Formula for Gibb's Factor is given as:

$G\left(s\right) = e^{\frac{-(\epsilon -\mu )}{kT}}$

$G\left(s\right)=e^{\frac{-(\epsilon -\mu )}{kT}}$

where, $\mu$is chemical potential, $\epsilon$ is energy occupied, $k$ is Boltzmann's constant, $T$ is temperature.

Substitute $\epsilon =0 and \mu = 0$ for unoccupied state.

$$\begin{gathered} G\left(s\right) = e^{\frac{-(0-0)}{kT}} \\ = e^0 \\ = 1 \end{gathered}$$

Substitute $\epsilon =-1$ for occupied state.

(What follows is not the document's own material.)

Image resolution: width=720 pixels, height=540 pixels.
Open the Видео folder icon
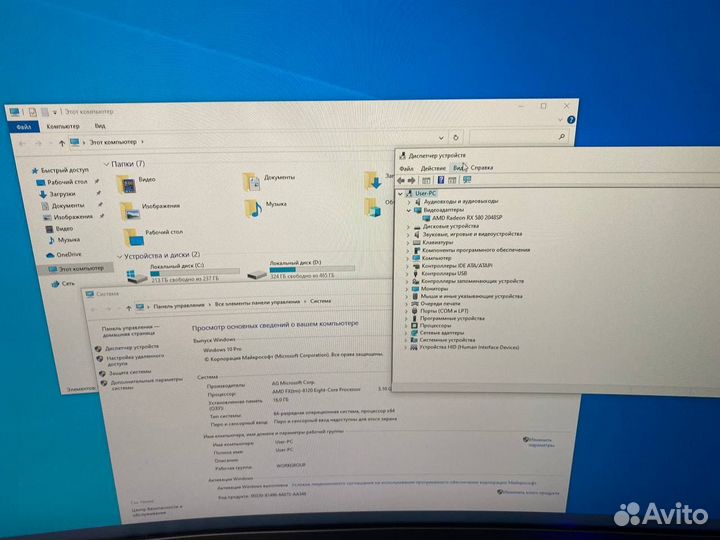(126, 184)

$$\begin{gathered} \tilde{G}\left(s\right) = e^{\frac{-(-1-\mu )}{kT}} \\ = e^{\frac{(1+\mu )}{kT}} \end{gathered}$$

The ratio of probability of unoccupied state to occupied state is:

$\frac{G\left(s\right)}{\tilde{G}\left(s\right)}=\frac{1}{ e^{\frac{(1+\mu )}{kT}}}$

Formula for chemical potential is given as:

$\mu =-kT\times \ln \left(\frac{V{Z}_{in}}{N{\nu }_Q}\right)$

Substitute $\frac{V}{N}=\frac{kT}{P_e}$ where $P_e$ is partial pressure of electron gas.

$\mu =-kT\times \ln \left(\frac{kT{Z}_{in}}{P_e{\nu }_Q}\right)$

For mono atomic gas, substitute $Z_{in}=1$

Ratio of probability can be written as,

$$\begin{gathered} \frac{G\left(s\right)}{\tilde{G}\left(s\right)}=\frac{1}{ e^{\frac{(1+\mu )}{kT}}} \\ = e^{\frac{-1}{kT}}\times e^{\frac{-\mu }{kT}} \end{gathered}$$

Substitute $e^{\frac{-\mu }{kT}}=\frac{kT}{P_e{\nu }_Q}$ in above equation,

$$\begin{gathered} \frac{G\left(s\right)}{\tilde{G}\left(s\right)}= e^{\frac{-1}{kT}}\times \frac{kT}{P_e{\nu }_Q} \\ =\left(\frac{kT}{P_e{\nu }_Q}\right)e^{\frac{-1}{kT}} \end{gathered}$$

Hence, the ratio of probabilities of unoccupied state to occupied state is  $\left(\frac{kT}{P_e{\nu }_Q}\right)e^{\frac{-1}{kT}}$ .